After a titanic scrap between the No. 51 and No. 8 Hypercars, the Prancing Horse claimed its 10th overall Le Mans win and its first since 1965 — an achievement all the more impressive given the young the age of the 499P program. In the car’s first Le Mans appearance, the No. 51 was fast and near-bulletproof, breaking Toyota’s unbeaten run to start the FIA WEC season by completing 342 laps of the circuit.

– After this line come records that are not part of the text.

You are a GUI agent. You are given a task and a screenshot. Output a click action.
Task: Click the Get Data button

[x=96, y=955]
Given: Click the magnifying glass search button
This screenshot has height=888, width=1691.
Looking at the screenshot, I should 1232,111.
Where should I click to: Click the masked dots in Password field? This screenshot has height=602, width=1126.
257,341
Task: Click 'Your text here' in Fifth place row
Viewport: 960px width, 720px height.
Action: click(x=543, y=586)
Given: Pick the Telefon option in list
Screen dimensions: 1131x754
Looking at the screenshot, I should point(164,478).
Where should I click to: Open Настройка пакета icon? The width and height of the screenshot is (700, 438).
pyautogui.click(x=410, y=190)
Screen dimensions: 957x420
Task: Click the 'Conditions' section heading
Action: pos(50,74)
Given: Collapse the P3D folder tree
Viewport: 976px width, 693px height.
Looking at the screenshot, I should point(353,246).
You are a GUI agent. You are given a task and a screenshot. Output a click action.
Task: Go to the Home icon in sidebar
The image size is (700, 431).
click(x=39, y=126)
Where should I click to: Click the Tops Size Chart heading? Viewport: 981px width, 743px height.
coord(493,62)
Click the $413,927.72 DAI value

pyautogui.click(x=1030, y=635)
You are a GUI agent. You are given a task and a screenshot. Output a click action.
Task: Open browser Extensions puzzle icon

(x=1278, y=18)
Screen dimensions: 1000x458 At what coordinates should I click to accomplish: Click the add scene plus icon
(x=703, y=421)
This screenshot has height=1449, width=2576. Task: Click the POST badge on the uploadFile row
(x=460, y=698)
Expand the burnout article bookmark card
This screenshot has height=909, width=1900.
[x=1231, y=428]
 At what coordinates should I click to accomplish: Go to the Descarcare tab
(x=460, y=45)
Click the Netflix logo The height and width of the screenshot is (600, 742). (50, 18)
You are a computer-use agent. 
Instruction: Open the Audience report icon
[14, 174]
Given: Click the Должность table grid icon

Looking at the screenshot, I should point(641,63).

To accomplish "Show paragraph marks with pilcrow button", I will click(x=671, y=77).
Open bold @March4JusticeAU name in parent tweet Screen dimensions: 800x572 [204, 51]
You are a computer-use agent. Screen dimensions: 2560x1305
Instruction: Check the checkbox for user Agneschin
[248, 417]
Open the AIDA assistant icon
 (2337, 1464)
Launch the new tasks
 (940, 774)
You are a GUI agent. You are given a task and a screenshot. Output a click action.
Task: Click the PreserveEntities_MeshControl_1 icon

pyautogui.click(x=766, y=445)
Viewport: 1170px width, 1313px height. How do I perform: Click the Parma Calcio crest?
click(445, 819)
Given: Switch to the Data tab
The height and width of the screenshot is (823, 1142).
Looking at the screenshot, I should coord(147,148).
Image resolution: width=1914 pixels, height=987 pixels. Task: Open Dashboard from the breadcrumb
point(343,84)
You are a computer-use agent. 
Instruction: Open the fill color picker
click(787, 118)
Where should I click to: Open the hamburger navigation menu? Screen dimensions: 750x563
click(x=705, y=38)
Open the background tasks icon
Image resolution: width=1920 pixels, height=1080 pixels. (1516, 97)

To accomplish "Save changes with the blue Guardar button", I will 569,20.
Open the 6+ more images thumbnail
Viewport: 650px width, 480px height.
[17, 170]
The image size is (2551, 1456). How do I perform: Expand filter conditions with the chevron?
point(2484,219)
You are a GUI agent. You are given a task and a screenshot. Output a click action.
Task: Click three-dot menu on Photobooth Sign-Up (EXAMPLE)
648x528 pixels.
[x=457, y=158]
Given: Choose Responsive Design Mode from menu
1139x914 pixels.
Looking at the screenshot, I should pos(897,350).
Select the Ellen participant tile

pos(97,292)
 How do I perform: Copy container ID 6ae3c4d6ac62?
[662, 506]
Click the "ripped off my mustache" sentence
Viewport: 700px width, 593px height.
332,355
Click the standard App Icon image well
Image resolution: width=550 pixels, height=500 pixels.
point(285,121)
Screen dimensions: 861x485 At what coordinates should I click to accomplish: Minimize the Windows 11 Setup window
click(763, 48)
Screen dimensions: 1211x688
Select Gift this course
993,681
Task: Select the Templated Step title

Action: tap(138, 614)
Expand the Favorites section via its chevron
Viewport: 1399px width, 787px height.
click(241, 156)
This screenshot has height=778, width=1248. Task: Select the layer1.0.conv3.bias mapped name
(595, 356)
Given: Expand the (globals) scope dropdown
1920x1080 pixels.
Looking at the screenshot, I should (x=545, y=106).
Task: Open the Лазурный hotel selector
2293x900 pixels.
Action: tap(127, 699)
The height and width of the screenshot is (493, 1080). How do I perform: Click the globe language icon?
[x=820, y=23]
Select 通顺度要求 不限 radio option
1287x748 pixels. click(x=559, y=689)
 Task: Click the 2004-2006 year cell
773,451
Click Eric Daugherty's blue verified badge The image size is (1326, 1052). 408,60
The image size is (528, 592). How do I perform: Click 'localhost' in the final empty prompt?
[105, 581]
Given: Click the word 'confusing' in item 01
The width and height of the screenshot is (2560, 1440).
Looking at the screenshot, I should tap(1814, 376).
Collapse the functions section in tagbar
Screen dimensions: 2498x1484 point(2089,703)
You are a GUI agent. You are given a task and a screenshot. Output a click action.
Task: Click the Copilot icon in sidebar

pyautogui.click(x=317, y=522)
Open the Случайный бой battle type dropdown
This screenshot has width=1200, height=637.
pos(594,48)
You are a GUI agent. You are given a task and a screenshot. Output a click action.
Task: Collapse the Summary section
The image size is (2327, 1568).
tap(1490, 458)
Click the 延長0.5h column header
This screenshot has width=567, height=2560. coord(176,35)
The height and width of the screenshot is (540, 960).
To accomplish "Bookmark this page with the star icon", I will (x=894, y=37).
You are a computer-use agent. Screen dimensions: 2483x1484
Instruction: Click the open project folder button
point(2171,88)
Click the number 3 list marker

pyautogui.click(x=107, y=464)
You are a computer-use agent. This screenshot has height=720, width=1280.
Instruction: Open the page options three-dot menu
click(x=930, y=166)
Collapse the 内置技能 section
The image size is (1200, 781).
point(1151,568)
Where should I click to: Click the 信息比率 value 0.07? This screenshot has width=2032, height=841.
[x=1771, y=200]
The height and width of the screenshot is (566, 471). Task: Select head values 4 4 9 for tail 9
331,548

Racing went down to the wire, with the top two on the lead lap until the very end, as close as 16 seconds apart in the penultimate hour before a costly error from Ryo Hirakawa in the No. 8 at Arnage effectively ended Toyota’s chances. The pendulum kept swinging, with the Toyota’s chances of victory changing by the hour before Hirakawa was entrusted with chasing down the Ferrari in the final dash to the finish. The pit wall was urging him to catch and pass Giovanazzi, but the pressure got to the Japanese driver, who ended up in the barriers with damage to the front and rear of the car that required an emergency stop for repairs. In doing so, the car almost fell off the lead lap.

The aftermath of Hirakawa’s exuberant driving. Rainier Ehrhardt/Motorsport Images

Giovanazzi was ebullient during the celebration.

“It’s just special. We ran the car less than a year ago for the first time. To be here is fantastic. We didn’t expect to survive for 24 hours, but the whole team did a fantastic job. We are all here… After 50 years, we are back and we need to be really proud,” he said.

The No. 8 GR010 HYBRID would eventually come home second, but the runner-up result will come as a colossal disappointment for Sebastien Buemi, Brendon Hartley, Hirakawa and the entire team, who headed into the race with the sole aim of scoring Toyota’s sixth consecutive overall win. Instead, they had to settle for a podium finish, crossing the line 1m21s behind the winning Ferrari, itself having a minor drama at its final stop, the car struggling to fire up.

“It was a tough one, just to remain on track,” Buemi said. “We were a bit too slow (and) we had to over-drive to keep up with them (Ferrari). They were faster than us. They had more pace. We did everything we could, but full credit to them, they have been very impressive. We have to come back stronger at Monza.”

Completing the podium was the No. 2 Cadillac Racing V-Series.R which had a metronomic run to the flag — a spin in the wet at Mulsanne Corner was the car’s only notable hiccup. A really promising performance from Richard Westbrook, Alex Lynn and Earl Bamber, scored Cadillac its first podium in WEC competition, the first LMDh car across the line.

“We knew coming in that we had to run our race. We had to run clean because we knew Ferrari and Toyota would be super fast and we had to be the car that doesn’t make a mistake and is always there,” Lynn said. “That is the theme of our season. We always dig in and grind out a result. That’s why I’m so proud of this team and this Cadillac race car. It never misses a beat, and now we can say — on the biggest stage — it didn’t even in the first year of the program. It’s only going to get better.”